Laid down at the E-Scape festival, a testament to British ambient duo’s triumphant toils in sonic world.
In the span of their 35-year-long friendship and two decades of sporadic collaboration, keyboard wizards Ian Boddy and Mark Shreeve take to the stage so rarely that each of the pair’s live appearances would turn out to be an event deserving a recording and a release. Release, as opposed to tension, is an important part of this album whose deceptively spaced-out title track may seem to create cinematic drama, yet its solemnity reverts an imposing intent to interstellar sort of belligerent expanse – filled with perpetual pulse and organ-led spiritual ebb, before electronic ripples reveal sensual dance under the piece’s surface.
There are much quieter passages in “Soar” where wild-amplitude oscillations and quasi-choir are at play, while the initially inauspicious “Surge” will glimmer in twilight zone until brisk beats set it free from latent menace – not for nothing specters of “You Keep Me Hangin’ On” haunt this tune – and transform into an infectious Europop cut. It’s thence that the surf twang of “Escape” springs forth in order to not only ride a wave but also allow it to swell and bring large ideas into view, the philosophical concept looming in epic “Crux” only to first dissipate in a snowflakes way and then solidify in dynamic pursuit of elusive gist.

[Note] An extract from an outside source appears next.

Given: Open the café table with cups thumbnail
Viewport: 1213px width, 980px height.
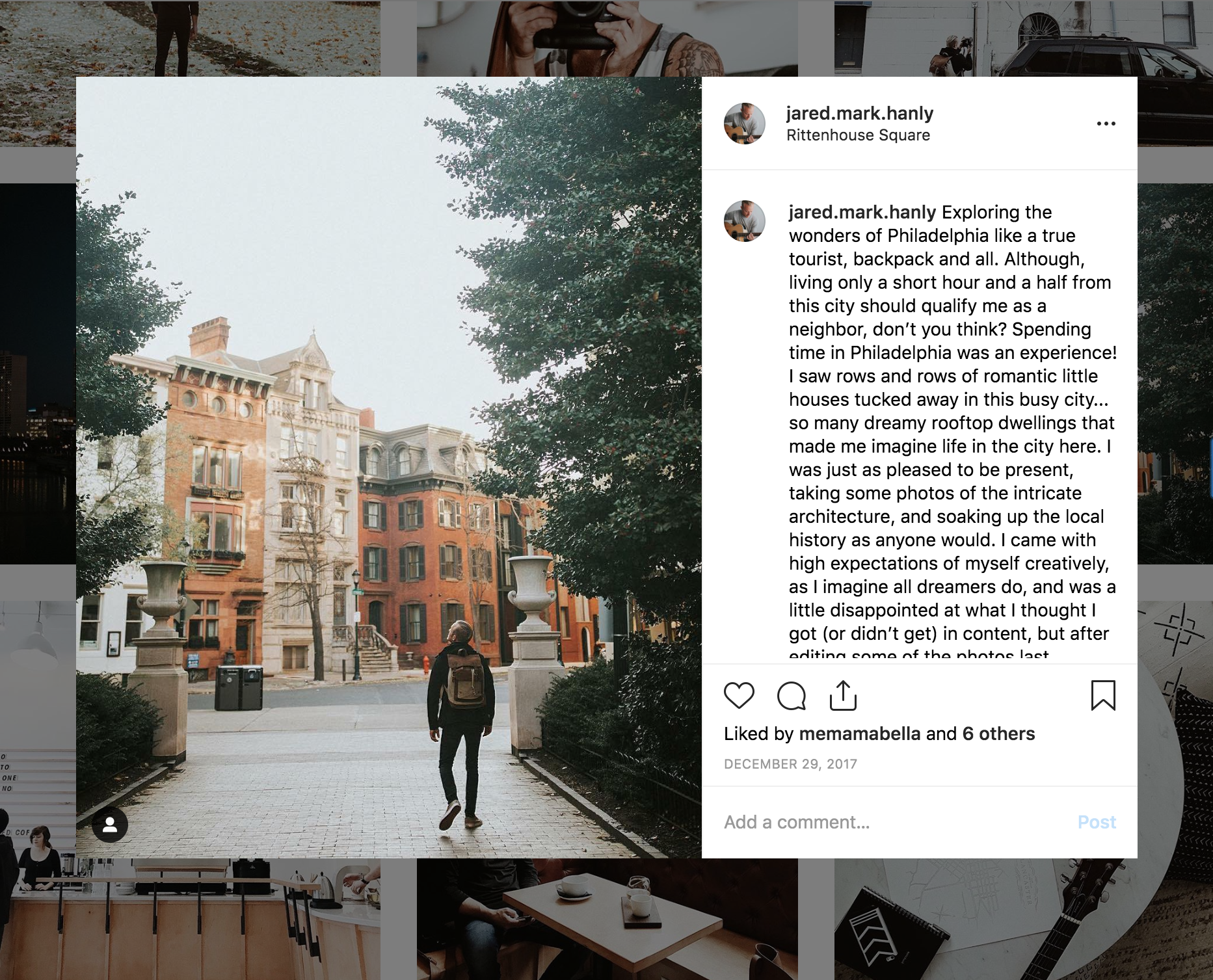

Given a relentlessly motorik urgency, “Runner” should swoosh past industrial landscape as if on autobahn, slowing down when a delicate detail demands attention for possible use in a grand scheme of things, yet “Howl” doesn’t linger in a gentle lull for long: the number bursts open with a sharp riff and lets in an optimistic prog prospect. The result is immense and exhilarating at the same time, and ARC serve as saviors of precious sounds; in other words, it’s a triumph.